6/14 テレビ番組制作の現場から
N本日の学習は、東北放送報道制作局長の石森勝巳先生から、東北放送の概要、コメディアン「たこ八郎」を描いたドキュメンタリーの紹介、番組制作のウラ話・エピソード、番組制作にあたって大切なこと等を講演いただきました。
講師紹介
東北放送報道制作局長 石森 勝巳 (いしもり かつみ)先生
1997年 東北放送株式会社入社
・ テレビ局制作部
2009年~ 東京支社ラジオ部長
2013年~ 報道制作局テレビ制作部長
2020年~ ラジオ局長
2022年~ 報道制作局長
*東北放送以前は松山プロ(映画監督松山善三の制作会社)に所属、NHKやTV東京のドキュメンタリー番組などを制作
1.東北放送について
●1951年 民間放送開設申請、12月仙台放送㈱設立。翌年ラジオ放送開始。テレビ放送は59年に開始
●1953年 東北放送㈱に社名変更、略称はTBC
●テレビ番組は Nスタみやぎ・ひるまでウォッチン・サンドのぼんやり~ぬTV 等
●ラジオ番組は en Voyage・GoGoはみみこいラジオな気分 等
●ドラマ『小さな神たちの祭り』を2019年放送
- 東日本大震災を題材にした60周年記念ドラマ、制作統括は石森勝巳さん(本日の講師)が担当
- アジア・テレビジョン・アワード最優秀賞、国際エミー賞4位
●「放送」と「インターネット配信」を両輪とする発信に力を入れている!
・tbc NEWS DIG(ニュースサイト)
・TVer(ティーバー)の認知率・利用率も高い
2.『妖精と呼ばれたコメディアン』
. ~覚えていますか、たこちゃん、こと たこ八郎を~
赤塚不二夫が「妖精」と呼んだ、元プロボクサーでコメディアン「たこ八郎」の生涯と、彼に関わった人々を描いた65周年記念ドキュメンタリー番組の上映(40分)

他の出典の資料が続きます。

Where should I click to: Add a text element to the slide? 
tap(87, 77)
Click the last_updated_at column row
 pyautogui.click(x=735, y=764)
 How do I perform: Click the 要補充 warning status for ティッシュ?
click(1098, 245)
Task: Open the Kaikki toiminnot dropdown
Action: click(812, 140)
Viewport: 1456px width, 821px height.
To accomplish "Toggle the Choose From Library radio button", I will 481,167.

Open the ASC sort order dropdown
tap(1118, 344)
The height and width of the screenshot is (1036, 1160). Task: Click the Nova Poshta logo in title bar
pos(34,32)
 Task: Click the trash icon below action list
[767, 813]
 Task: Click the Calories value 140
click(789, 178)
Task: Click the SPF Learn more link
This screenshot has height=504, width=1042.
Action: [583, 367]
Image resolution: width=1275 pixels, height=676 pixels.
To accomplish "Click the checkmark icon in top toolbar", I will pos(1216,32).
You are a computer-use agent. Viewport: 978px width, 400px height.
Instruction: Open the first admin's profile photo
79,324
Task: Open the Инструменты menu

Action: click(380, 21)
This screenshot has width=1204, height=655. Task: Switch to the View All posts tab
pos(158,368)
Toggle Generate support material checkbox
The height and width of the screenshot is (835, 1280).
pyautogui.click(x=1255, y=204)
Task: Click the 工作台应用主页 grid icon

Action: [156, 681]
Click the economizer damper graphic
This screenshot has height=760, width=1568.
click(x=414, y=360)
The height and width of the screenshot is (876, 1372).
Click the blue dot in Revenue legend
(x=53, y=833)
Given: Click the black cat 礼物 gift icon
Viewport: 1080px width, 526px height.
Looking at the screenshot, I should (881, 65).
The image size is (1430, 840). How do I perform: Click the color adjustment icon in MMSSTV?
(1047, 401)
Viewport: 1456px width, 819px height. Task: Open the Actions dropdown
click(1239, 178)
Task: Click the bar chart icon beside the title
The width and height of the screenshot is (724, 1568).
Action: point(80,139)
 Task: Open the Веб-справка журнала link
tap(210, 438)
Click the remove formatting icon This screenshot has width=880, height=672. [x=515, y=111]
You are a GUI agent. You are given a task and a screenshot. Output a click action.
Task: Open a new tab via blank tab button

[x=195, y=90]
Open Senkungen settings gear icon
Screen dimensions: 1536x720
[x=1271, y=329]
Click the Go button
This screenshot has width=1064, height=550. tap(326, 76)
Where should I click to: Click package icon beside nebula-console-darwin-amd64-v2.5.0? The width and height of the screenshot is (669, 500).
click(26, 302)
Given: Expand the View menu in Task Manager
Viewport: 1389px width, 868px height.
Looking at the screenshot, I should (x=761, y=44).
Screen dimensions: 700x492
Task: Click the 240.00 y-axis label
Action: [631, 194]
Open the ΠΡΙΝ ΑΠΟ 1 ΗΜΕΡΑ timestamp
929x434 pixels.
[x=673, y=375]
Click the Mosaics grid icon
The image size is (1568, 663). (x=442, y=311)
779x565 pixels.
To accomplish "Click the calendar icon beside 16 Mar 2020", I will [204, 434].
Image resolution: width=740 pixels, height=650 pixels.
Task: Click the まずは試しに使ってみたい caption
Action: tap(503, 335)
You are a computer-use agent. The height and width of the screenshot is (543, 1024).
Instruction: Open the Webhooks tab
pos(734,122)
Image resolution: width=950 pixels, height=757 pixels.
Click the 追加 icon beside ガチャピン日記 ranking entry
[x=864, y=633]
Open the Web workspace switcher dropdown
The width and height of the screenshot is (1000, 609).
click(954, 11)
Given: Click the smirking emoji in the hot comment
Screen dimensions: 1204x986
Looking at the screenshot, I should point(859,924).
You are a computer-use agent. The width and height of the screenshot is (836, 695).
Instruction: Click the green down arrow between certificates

- 「たこちゃん」こと「たこ八郎」は仙台の苦竹村出身、本名 齋藤清作、仙台育英高校ボクシング部
- 上京してプロボクサー、日本フライ級チャンピオンに。視力障害の彼があみ出したノーガード戦法は、漫画「あしたのジョー」の矢吹丈も採用
- 3度目の防衛に失敗、由利徹の内弟子になり「たこ八郎」の名を貰うが、パンチドランカーを発症。コメディの聖地 浅草へ、作家 団鬼六に出会う
- 「たこ劇団」で寸劇公演、映画監督の山本晋也・山田洋次の作品、TVドラマ「ムー」、CMにも出演、多くの人に愛される
- 赤塚不二夫のほか、柄本 明、樹木希林とも親交が深い
- 神奈川県の海で謎の死、44歳 。友川カズキが唄う「たこちゃんの歌」が流れ、ドキュメンタリーが終わる…
3.番組の制作にあたって
◆この企画は構成作家と新宿の居酒屋で作った
◆なんで「たこ八郎」なのか?(企画メモから)
- うねる文化状況
… 1970年代初め、日活ロマンP、寺山修司、タモリの時代 - 寛容な時代だったあのころ
… 多くの人に愛され、新宿の飲み屋では特別待遇 - ”ことばの向こうに広がる悲しみ”を知る人
… たこ八郎の口ぐせ「めいわくかけて ありがとう」
◆ロケハンでのウラ話
- ピエロはベニーランドで、少年時代はスタッフの実家で撮影
- リングは山形県某高校のボクシング部、映画館は福島県の本宮劇場
- 自転車は仙台で探した、等々…
◆出演者のエピソード
- 樹木希林さん:全身がんにも係わらず、真夏の炎天下、自宅前で撮影隊をわざわざ出迎え、”たこちゃんの秘話”を話してくれた
- 柄本 明さん:ナレーター・由利 徹・たこ八郎の一人三役を、快く引き受けてくれた
4. TV制作の現場から 伝えたいこと
◆人間関係の構築がとても大事
- コロナ禍で何でもリモート、人との接触が減り、TVの現場でも仕事のやり方が変わってきたが、やはり各場面で人と関わることを大切に!
◆たこさんが生きていた頃の ”人間くささ” が好き
- 制作に時間をかけたが、いろいろな人を介して撮影を行ったから
- デジタルの世界は便利で効率も良いが、クリエイティブなもの造りのTV現場には”人間くささ”も必要!
◆悲しみを理解すること
- 悲しみを知るたこさんだから、たくさんの人から愛され、たくさんの人を愛せた
- 震災など、人々の心の復興を思うとき、やさしさも大事だが、悲しい心を理解する気持ちがないと取材相手と心が繋がらない。